- _Task prompt_
Each line from the one containing "You are a computer-use agent. This" through the end of the entries below must be output exactly; no other line belongs.

- _Records supplied_
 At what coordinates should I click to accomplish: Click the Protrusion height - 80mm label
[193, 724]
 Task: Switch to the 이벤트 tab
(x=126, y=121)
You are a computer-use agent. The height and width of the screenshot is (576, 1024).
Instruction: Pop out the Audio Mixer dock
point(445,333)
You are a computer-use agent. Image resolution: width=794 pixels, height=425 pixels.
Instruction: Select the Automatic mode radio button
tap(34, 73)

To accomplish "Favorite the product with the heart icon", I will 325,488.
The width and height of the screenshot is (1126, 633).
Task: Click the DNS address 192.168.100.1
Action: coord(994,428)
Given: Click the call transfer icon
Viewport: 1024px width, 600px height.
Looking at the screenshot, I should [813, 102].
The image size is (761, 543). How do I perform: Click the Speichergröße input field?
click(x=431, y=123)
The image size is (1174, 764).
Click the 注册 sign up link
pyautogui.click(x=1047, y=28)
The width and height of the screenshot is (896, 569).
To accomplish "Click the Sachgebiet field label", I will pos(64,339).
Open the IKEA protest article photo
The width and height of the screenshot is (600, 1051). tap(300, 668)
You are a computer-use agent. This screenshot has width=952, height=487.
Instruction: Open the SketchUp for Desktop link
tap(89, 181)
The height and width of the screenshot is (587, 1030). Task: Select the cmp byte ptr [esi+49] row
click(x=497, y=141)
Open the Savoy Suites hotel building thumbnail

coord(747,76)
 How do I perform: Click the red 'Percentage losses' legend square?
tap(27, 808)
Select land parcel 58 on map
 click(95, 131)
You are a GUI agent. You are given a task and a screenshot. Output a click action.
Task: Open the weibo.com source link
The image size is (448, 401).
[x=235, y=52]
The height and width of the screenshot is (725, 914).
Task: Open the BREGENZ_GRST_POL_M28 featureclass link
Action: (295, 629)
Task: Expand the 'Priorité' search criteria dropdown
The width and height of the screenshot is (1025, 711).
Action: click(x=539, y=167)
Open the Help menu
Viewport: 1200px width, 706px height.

- _Response to this exercise_
You are a computer-use agent. This screenshot has width=952, height=487.
Instruction: Open the SketchUp for Desktop link
tap(89, 181)
The height and width of the screenshot is (587, 1030). Task: Select the cmp byte ptr [esi+49] row
click(x=497, y=141)
Open the Savoy Suites hotel building thumbnail

coord(747,76)
 How do I perform: Click the red 'Percentage losses' legend square?
tap(27, 808)
Select land parcel 58 on map
 click(95, 131)
You are a GUI agent. You are given a task and a screenshot. Output a click action.
Task: Open the weibo.com source link
The image size is (448, 401).
[x=235, y=52]
The height and width of the screenshot is (725, 914).
Task: Open the BREGENZ_GRST_POL_M28 featureclass link
Action: (295, 629)
Task: Expand the 'Priorité' search criteria dropdown
The width and height of the screenshot is (1025, 711).
Action: click(x=539, y=167)
Open the Help menu
Viewport: 1200px width, 706px height.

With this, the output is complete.